Recreating PyTorch from scratch (C/C++, CUDA and Python, with multi-GPU support and automatic differentiation!)

Project details explanations can also be found on medium.

1 - About

PyNorch is a deep learning framework constructed using C/C++, CUDA and Python. This is a personal project with educational purpose only! Norch means NOT PyTorch, and we have NO claims to rivaling the already established PyTorch. The main objective of PyNorch was to give a brief understanding of how a deep learning framework works internally. It implements the Tensor object, multi-GPU support and an automatic differentiation system.

2 - Installation

Install this package from PyPi (you can test on Colab!

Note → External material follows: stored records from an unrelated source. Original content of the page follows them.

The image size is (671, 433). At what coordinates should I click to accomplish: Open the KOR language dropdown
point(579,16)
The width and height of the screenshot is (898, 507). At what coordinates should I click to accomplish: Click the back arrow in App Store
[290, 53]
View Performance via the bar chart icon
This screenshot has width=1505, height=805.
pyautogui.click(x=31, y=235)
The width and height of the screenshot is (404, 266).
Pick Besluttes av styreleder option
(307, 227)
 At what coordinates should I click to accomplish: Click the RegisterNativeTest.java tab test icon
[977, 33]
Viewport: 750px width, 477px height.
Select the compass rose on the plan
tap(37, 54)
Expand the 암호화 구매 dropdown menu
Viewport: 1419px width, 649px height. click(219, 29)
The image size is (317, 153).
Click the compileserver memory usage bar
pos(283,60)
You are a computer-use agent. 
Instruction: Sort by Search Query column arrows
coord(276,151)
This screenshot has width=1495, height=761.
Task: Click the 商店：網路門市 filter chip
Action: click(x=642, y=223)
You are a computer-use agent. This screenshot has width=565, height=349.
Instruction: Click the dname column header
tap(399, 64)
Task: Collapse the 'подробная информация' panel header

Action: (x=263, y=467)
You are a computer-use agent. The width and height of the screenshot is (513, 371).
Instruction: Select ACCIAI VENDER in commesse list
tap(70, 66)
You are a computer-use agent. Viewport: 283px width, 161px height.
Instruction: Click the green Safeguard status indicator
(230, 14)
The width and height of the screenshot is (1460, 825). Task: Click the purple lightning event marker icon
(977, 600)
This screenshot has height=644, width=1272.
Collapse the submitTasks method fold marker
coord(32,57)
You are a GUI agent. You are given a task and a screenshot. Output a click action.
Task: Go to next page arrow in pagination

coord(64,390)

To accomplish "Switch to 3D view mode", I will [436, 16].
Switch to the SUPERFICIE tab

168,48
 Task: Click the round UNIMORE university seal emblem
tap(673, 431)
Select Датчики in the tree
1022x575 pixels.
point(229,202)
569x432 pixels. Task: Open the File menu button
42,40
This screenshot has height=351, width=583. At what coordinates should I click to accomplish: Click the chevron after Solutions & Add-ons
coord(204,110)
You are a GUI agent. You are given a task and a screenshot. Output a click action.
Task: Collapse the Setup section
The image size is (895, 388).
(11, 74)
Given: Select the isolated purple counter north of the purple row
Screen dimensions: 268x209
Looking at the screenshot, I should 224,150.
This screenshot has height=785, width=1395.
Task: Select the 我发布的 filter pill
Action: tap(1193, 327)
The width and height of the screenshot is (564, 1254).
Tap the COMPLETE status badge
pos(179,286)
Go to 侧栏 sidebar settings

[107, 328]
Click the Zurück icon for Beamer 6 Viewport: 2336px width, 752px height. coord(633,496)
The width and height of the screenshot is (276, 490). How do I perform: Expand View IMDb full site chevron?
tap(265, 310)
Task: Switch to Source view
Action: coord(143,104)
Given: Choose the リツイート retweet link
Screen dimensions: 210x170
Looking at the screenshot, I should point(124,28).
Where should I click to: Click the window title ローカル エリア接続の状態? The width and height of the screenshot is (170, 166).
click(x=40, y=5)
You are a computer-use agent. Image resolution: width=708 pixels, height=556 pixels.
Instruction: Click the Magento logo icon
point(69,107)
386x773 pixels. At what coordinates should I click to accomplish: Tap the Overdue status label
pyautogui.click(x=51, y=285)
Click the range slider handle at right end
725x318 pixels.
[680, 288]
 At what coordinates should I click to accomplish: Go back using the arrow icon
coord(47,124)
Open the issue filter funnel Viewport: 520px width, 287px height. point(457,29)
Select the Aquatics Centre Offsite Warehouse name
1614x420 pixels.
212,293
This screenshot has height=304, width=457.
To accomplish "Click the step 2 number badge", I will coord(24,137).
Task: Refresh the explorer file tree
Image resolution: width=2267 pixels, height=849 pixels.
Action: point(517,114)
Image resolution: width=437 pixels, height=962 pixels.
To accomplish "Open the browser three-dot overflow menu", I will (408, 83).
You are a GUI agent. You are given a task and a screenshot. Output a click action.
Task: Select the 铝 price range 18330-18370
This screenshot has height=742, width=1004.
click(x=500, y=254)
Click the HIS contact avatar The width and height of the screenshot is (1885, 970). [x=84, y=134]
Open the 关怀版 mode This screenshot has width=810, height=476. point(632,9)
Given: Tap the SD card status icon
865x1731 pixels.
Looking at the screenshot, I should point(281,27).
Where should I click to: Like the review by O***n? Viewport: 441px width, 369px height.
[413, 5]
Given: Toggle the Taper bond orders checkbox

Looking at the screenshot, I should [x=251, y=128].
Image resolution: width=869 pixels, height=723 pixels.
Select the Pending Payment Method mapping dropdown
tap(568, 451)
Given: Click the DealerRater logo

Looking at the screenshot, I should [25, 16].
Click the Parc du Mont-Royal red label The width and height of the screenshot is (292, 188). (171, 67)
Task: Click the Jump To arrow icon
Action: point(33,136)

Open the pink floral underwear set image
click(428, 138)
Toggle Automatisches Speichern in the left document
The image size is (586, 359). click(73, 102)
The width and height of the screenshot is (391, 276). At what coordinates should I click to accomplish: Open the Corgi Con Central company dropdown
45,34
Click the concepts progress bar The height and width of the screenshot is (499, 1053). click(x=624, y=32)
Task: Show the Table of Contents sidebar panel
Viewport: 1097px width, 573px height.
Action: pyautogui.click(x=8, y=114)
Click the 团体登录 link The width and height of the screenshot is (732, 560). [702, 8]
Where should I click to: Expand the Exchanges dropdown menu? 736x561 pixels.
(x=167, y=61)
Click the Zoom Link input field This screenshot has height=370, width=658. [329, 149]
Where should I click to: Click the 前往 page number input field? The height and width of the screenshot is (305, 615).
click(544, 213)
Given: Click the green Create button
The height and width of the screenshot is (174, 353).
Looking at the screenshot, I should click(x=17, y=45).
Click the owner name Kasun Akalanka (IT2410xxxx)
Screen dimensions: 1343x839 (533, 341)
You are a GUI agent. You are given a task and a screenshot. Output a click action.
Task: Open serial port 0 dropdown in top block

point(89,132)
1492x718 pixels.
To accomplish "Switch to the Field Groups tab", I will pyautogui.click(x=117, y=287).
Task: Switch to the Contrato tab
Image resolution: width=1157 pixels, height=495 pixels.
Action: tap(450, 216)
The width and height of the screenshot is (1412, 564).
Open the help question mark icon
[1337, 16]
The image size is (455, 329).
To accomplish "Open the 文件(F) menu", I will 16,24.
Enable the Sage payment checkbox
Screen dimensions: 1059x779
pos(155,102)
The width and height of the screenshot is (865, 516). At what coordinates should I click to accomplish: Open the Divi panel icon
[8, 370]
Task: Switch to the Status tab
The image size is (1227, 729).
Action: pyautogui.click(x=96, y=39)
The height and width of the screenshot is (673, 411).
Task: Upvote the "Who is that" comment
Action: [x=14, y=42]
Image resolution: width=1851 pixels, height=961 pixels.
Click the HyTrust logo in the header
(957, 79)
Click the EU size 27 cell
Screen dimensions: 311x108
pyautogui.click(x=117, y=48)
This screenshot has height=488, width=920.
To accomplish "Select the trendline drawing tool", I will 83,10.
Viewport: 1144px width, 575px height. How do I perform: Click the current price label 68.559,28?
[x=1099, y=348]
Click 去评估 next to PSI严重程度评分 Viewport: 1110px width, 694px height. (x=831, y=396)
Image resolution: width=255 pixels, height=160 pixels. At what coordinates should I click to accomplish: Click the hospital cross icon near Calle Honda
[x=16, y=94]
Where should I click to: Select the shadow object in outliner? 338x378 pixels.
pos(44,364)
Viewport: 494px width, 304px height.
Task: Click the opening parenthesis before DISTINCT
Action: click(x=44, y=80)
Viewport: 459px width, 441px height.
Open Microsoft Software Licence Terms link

Also tested on AWS g4dn.12xlarge instance with image ami-061debf863768593d)

$ pip install norch

or from cloning this repository

$ git clone https://github.com/lucasdelimanogueira/PyNorch.git
$ cd PyNorch
$ pip install . -v

3 - Get started

3.1 - Tensor operations

import norch

x1 = norch.Tensor([[1, 2], 
                  [3, 4]], requires_grad=True).to("cuda")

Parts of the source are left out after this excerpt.